Book Poetics of Work

    Book Details:
  • Author : Noemi Lefebvre
  • Publisher : Les Fugitives
  • Release : 2021-04-07
  • ISBN : 9781838014131
  • Pages : 0 pages

Download or read book Poetics of Work written by Noemi Lefebvre and published by Les Fugitives. This book was released on 2021-04-07 with total page 0 pages. Available in PDF, EPUB and Kindle. Book excerpt: From the acclaimed author of Blue Self-Portrait comes a blistering new novel, written and set during the state of emergency declared in France in the wake of the 2015 terrorist attacks in Paris. In the beautiful and traditionally conservative city of Lyon, police and protestors against new labour laws clash in the streets. Lefebvre's anonymous narrator is a poet existing on a diet of cannabis, bananas and books on oppression under the Third Reich. Drawn by the spectre of an overbearing father and spooked by the liveliness of the local far right, they are torn between the push to find a job and the pull to write. The result is this troubling account of how nationalism feeds off late capitalism; a semi-serious treatise in ten lessons, addressed to young poets, and survival guide for the wilfully idle.

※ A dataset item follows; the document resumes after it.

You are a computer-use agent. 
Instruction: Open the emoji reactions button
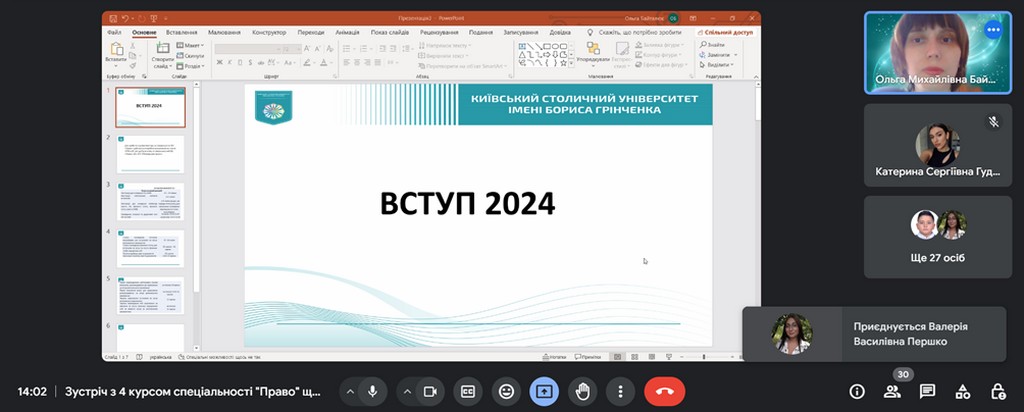point(506,391)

Book The Facts on File Companion to 20th century American Poetry

Download or read book The Facts on File Companion to 20th century American Poetry written by Burt Kimmelman and published by . This book was released on 2005-01-01 with total page 572 pages. Available in PDF, EPUB and Kindle. Book excerpt: Includes more than six hundred A-to-Z entries which provide concise information on particular poems, poets, and subjects which have contributed to this literary form.

Book Lyric Eye

    Book Details:
  • Author : TYNE DAILE. SUMNER
  • Publisher : Routledge Chapman & Hall
  • Release : 2021-08-06
  • ISBN : 9781032052083
  • Pages : 196 pages

Download or read book Lyric Eye written by TYNE DAILE. SUMNER and published by Routledge Chapman & Hall. This book was released on 2021-08-06 with total page 196 pages. Available in PDF, EPUB and Kindle. Book excerpt: Lyric Eye: The Poetics of Twentieth-Century Surveillance presents the first detailed study of the relationship between poetry and surveillance. It critically examines the close connection between American lyric poetry and a burgeoning U.S. state surveillance apparatus from 1920 through the 1960s. The book explores the myriad ways that poets -- Ezra Pound, William Carlos Williams, W.H. Auden, Langston Hughes, James Baldwin, Sylvia Plath, Gertrude Stein, Robert Lowell, Allen Ginsberg, and others -- explored a developing and fraught environment in which the growing power of American investigative agencies, such as the FBI under Hoover, imposed new pressures on cultural discourse and personal identity. In analysing twentieth-century American poetry and its various ideas about 'the self', Lyric Eye demonstrates the extent to which poetry and surveillance employ similar styles of information gathering such as observation, overhearing, imitation, abstraction, repurposing of language, subversion, fragmentation, and symbolism. Ground-breaking and prescient, this book will be of great interest to scholars and researchers of literature, politics, surveillance and intelligence studies, and Digital Humanities.